_TEXT SECTION_
>>>>>
You can chain roles so that your cluster can assume another IAM role, possibly belonging to another account. You can chain up to 10 roles. For more information, see Chaining IAM roles in Amazon Redshift Spectrum.

To this IAM role, attach an IAM permissions policy similar to the following.

{ "Version": "2012-10-17", "Statement": [ { "Sid": "AccessSecret", "Effect": "Allow", "Action": [ "secretsmanager:GetResourcePolicy", "secretsmanager:GetSecretValue", "secretsmanager:DescribeSecret", "secretsmanager:ListSecretVersionIds" ], "Resource": "arn:aws:secretsmanager:us-west-2:123456789012:secret:my-rds-secret-VNenFy" }, { "Sid": "VisualEditor1", "Effect": "Allow", "Action": [ "secretsmanager:GetRandomPassword", "secretsmanager:ListSecrets" ], "Resource": "*" } ] }

For the steps to create an IAM role to use with federated query, see Creating a secret and an IAM role to use federated queries.

Note

Don't include spaces in the list of chained roles.

The following shows the syntax for chaining three roles.

IAM_ROLE 'arn:aws:iam::<aws-account-id>:role/<role-1-name>,arn:aws:iam::<aws-account-id>:role/<role-2-name>,arn:aws:iam::<aws-account-id>:role/<role-3-name>'
SECRET_ARN 'ssm-secret-arn'

The Amazon Resource Name (ARN) of a supported PostgreSQL or MySQL database engine secret created using AWS Secrets Manager. For information about how to create and retrieve an ARN for a secret, see Creating a Basic Secret and Retrieving the Secret Value Secret in the AWS Secrets Manager User Guide.

CATALOG_ROLE 'catalog-role-arn-string'

The ARN for an IAM role that your cluster uses for authentication and authorization for the data catalog. If CATALOG_ROLE isn't specified, Amazon Redshift uses the specified IAM_ROLE. The catalog role must have permission to access the Data Catalog in AWS Glue or Athena. For more information, see IAM policies for Amazon Redshift Spectrum. The following shows the syntax for the CATALOG_ROLE parameter string for a single ARN.

CATALOG_ROLE 'arn:aws:iam::<aws-account-id>:role/<catalog-role>'

You can chain roles so that your cluster can assume another IAM role, possibly belonging to another account. You can chain up to 10 roles. For more information, see Chaining IAM roles in Amazon Redshift Spectrum.

Note

The list of chained roles must not include spaces.

The following shows the syntax for chaining three roles.

CATALOG_ROLE 'arn:aws:iam::<aws-account-id>:role/<catalog-role-1-name>,arn:aws:iam::<aws-account-id>:role/<catalog-role-2-name>,arn:aws:iam::<aws-account-id>:role/<catalog-role-3-name>'
CREATE EXTERNAL DATABASE IF NOT EXISTS

A clause that creates an external database with the name specified by the DATABASE argument, if the specified external database doesn't exist. If the specified external database exists, the command makes no changes. In this case, the command returns a message that the external database exists, rather than terminating with an error.

Note

You can't use CREATE EXTERNAL DATABASE IF NOT EXISTS with HIVE METASTORE.
<<<<<
_GOAL_
Pick up the Amazon Redshift parameter reference above after its last sentence and continue it.

_DATASET ENTRIES_
>>>>>
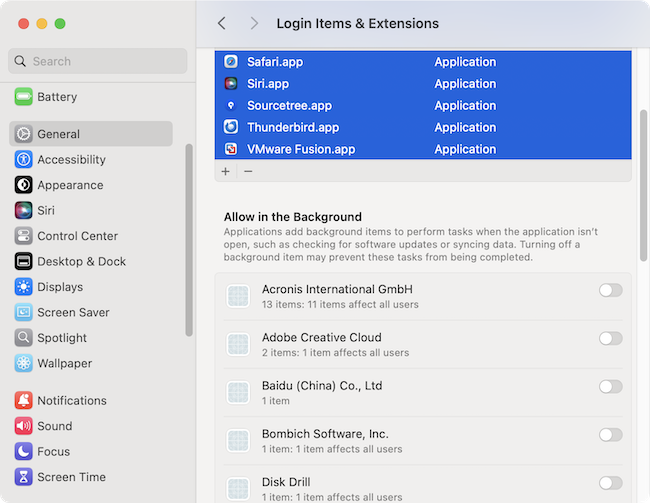Viewport: 650px width, 503px height.
Task: Click the Safari.app icon in login items
Action: 231,62
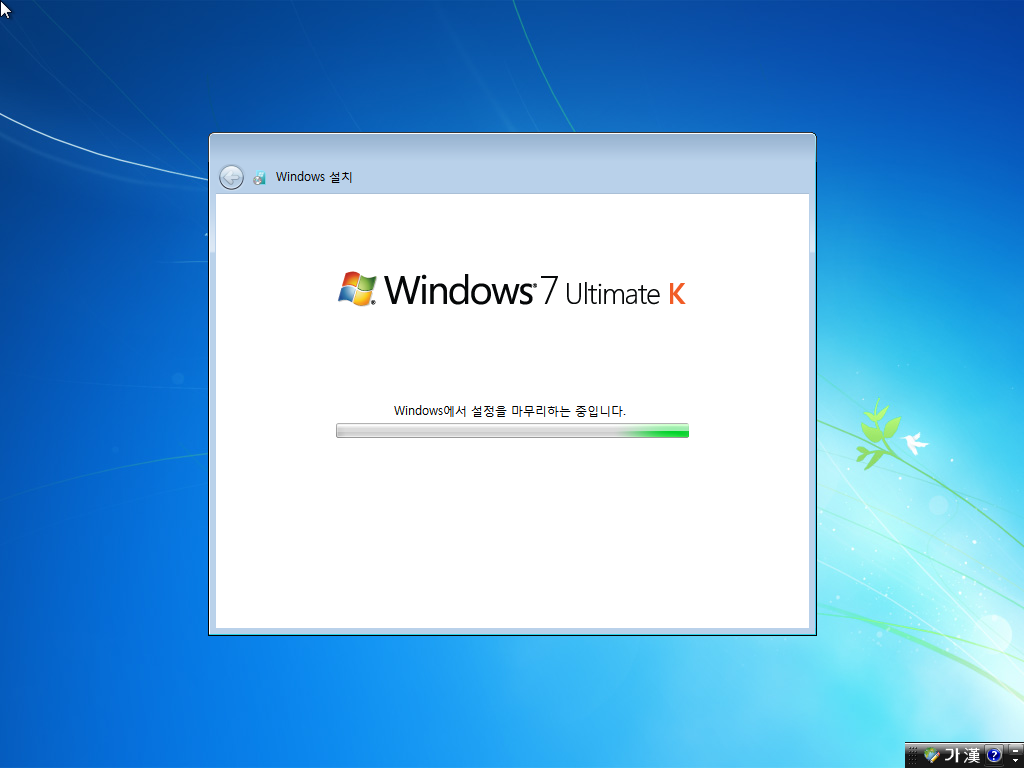1024x768 pixels.
Task: Click the status message about finishing settings
Action: click(510, 411)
<<<<<
_TASK RESPONSE_
To use CREATE EXTERNAL DATABASE IF NOT EXISTS with a Data Catalog enabled for AWS Lake Formation, you need CREATE_DATABASE permission on the Data Catalog.

Usage notes

For limits when using the Athena data catalog, see Athena Limits in the AWS General Reference.

For limits when using the AWS Glue Data Catalog, see AWS Glue Limits in the AWS General Reference.

These limits don’t apply to a Hive metastore.

To unregister the schema, use the DROP SCHEMA command.

To view details for external schemas, query the following system views:

Examples

The following example creates an external schema using a database in an Athena data catalog named sampledb in the US West (Oregon) Region.

create external schema spectrum_schema from data catalog database 'sampledb' region 'us-west-2' iam_role 'arn:aws:iam::123456789012:role/MySpectrumRole';

The following example creates an external schema and creates a new external database named spectrum_db.

create external schema spectrum_schema from data catalog database 'spectrum_db' iam_role 'arn:aws:iam::123456789012:role/MySpectrumRole' create external database if not exists;

The following example creates an external schema using a Hive metastore database named hive_db.

create external schema hive_schema from hive metastore database 'hive_db' uri '172.10.10.10' port 99 iam_role 'arn:aws:iam::123456789012:role/MySpectrumRole';

The following example chains roles to use the role myS3Role for accessing Amazon S3 and uses myAthenaRole for data catalog access. For more information, see Chaining IAM roles in Amazon Redshift Spectrum.

create external schema spectrum_schema from data catalog database 'spectrum_db' iam_role 'arn:aws:iam::123456789012:role/myRedshiftRole,arn:aws:iam::123456789012:role/myS3Role' catalog_role 'arn:aws:iam::123456789012:role/myAthenaRole' create external database if not exists;

The following example creates an external schema that references an Aurora PostgreSQL database.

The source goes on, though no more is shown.